-- TASK TO CARRY OUT --
Only the lines below starting at the one that contains "In den Warenkorb [button] (70, 1541)" and ending at the one that contains "Continua lo shopping (1232, 636)" are to be reproduced, exactly and with both ends kept.

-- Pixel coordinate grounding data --
....................

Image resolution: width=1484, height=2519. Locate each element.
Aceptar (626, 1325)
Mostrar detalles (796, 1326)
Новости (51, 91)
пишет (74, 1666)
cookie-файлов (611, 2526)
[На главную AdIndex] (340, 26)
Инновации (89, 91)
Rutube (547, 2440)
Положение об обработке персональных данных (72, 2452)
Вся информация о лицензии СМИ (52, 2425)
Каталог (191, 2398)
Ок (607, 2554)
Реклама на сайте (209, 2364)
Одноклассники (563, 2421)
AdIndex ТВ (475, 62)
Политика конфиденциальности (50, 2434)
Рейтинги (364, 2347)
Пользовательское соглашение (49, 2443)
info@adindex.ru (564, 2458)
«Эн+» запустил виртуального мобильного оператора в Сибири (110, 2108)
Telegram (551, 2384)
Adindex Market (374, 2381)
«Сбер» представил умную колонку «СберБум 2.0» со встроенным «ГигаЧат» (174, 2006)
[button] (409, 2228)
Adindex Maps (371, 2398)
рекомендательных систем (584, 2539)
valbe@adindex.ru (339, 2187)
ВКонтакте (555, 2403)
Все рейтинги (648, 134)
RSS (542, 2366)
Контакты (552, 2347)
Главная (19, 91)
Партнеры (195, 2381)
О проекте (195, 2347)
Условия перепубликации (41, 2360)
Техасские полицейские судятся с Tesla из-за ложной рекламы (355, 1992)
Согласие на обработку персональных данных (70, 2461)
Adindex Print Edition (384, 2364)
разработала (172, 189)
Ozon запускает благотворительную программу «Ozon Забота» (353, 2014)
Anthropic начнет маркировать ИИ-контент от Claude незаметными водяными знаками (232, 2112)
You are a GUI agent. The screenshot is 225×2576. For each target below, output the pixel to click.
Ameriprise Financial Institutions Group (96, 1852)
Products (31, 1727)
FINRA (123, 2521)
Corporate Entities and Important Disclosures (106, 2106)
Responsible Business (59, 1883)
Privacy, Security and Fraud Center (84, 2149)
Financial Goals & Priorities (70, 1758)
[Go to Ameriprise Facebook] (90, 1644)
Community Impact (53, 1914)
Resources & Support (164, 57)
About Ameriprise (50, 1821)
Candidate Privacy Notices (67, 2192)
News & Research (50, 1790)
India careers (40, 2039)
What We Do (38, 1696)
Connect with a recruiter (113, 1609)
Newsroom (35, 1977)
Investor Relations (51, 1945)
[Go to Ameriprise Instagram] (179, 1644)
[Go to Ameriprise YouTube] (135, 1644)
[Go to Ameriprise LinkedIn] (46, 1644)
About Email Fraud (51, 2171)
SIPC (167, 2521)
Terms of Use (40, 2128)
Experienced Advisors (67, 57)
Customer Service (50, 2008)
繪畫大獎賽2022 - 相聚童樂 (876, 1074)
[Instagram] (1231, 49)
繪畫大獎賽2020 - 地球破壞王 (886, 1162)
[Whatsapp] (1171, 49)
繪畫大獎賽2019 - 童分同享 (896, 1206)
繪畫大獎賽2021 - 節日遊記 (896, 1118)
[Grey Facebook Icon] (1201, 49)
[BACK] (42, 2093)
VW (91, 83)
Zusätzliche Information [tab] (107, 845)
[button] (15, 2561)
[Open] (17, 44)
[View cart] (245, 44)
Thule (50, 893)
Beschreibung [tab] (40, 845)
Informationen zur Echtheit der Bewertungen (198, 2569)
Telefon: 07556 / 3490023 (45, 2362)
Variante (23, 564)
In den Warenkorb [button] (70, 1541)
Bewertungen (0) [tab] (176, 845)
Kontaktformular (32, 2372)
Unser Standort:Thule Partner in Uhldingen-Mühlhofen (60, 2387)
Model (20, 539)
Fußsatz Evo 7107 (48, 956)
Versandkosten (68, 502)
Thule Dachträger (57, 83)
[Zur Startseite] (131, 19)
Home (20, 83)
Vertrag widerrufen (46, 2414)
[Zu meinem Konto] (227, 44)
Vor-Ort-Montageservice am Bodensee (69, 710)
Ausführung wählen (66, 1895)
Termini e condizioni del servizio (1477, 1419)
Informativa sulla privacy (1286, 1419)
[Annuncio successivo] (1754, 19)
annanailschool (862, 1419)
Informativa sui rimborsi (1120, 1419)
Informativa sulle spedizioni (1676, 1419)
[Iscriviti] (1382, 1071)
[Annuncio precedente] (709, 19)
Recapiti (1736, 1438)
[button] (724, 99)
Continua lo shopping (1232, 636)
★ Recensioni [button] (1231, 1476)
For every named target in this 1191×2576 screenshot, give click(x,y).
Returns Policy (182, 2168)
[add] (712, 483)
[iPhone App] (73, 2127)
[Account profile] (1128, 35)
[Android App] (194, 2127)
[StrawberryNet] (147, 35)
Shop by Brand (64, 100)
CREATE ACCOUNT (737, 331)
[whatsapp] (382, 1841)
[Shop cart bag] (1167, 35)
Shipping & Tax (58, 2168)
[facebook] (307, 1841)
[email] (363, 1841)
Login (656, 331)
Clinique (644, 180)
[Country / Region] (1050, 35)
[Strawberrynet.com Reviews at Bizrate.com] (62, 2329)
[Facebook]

....................

-- EXPECTED ANSWER --
In den Warenkorb [button] (70, 1541)
Bewertungen (0) [tab] (176, 845)
Kontaktformular (32, 2372)
Unser Standort:Thule Partner in Uhldingen-Mühlhofen (60, 2387)
Model (20, 539)
Fußsatz Evo 7107 (48, 956)
Versandkosten (68, 502)
Thule Dachträger (57, 83)
[Zur Startseite] (131, 19)
Home (20, 83)
Vertrag widerrufen (46, 2414)
[Zu meinem Konto] (227, 44)
Vor-Ort-Montageservice am Bodensee (69, 710)
Ausführung wählen (66, 1895)
Termini e condizioni del servizio (1477, 1419)
Informativa sulla privacy (1286, 1419)
[Annuncio successivo] (1754, 19)
annanailschool (862, 1419)
Informativa sui rimborsi (1120, 1419)
Informativa sulle spedizioni (1676, 1419)
[Iscriviti] (1382, 1071)
[Annuncio precedente] (709, 19)
Recapiti (1736, 1438)
[button] (724, 99)
Continua lo shopping (1232, 636)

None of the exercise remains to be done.